DSBox is part of the Data Driven Discovery of Models (D3M) program. More information about the program and about related projects can be found at the D3M website.
This is the final release version of DSBox AutoML system. The dockerlized version is available at https://hub.docker.com/repository/docker/ckxz105/dsbox-ta2 (public). This docker has all primitives installed and ready to run except some speicial primitives that required static files.
If running with some special primitives(most are images/audio related), you need to download the static files.
To download them, please add extra python3 -m d3m index download
inside the docker build file (available at dockerBuildFiles folder of this repo).

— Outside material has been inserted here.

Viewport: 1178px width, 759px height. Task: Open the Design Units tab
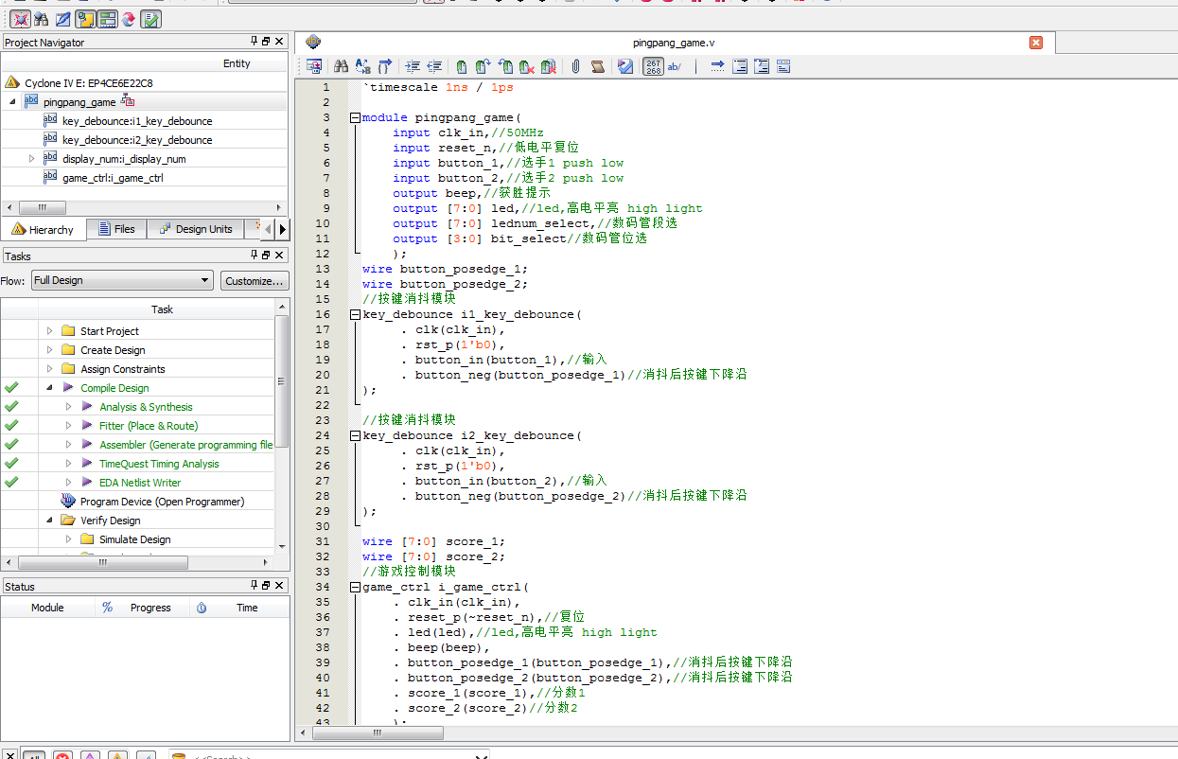[x=195, y=229]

To use the dsbox-ta2 system only. Run with
docker run --entrypoint /user_opt/client.sh \
--name $docker_name \
-m 200G \
--shm-size=50g \
--cpus=20 \
-e D3MRUN=ta2 \
-e D3MINPUTDIR=/input \
-e D3MOUTPUTDIR=/output \
-e D3MLOCALDIR=/tmp \
-e D3MSTATICDIR=/static \
-e D3MPROBLEMPATH=/input/TRAIN/problem_TRAIN/problemDoc.json \
-e CUDA_VISIBLE_DEVICES=$gpu_id \
-e D3MCPU=$D3MCPU \
-e D3MRAM=50 \
-e D3MTIMEOUT=$D3MTIMEOUT \
-e DSBOX_LOGGING_LEVEL="dsbox=DEBUG:console_logging_level=WARNING:file_logging_level=DEBUG" \
-v ${dataset_dir}/${problem}:/input \
-v ${output_dir}:/output \
-v /data/1/dsbox/static_files/static/:/static \
$docker_image
The cpu / memory size can be modified by the users. According to different problems given. The logging level can also be changed. The important part is to sent corresponding dataset path {dataset_dir}, problem name {problem} and output path {output_dir}.

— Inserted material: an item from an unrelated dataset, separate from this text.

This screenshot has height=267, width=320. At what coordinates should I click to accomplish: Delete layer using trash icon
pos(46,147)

The input dataset should follow the requirement of D3M projects.
There is one sample dataset available at dsbox-ta2/unit_tests/resources
For detail structures of the dataset, please refer to https://gitlab.com/datadrivendiscovery/data-supply/-/tree/v4.0.0 (public repo)
Existed datasets: https://gitlab.datadrivendiscovery.org/d3m/datasets. (D3M users only)
The main focus output will be some json pipeline files at output/pipelines_ranked
. Those pipeline files can then be used to run and make predictions. For detail using of those pipelines, please refer to https://gitlab.com/datadrivendiscovery/d3m/-/tree/v2020.1.9/docs
There is also a score
folder which has the prediction scores based on the score dataset. If the score file is empty, it means the pipeline failed.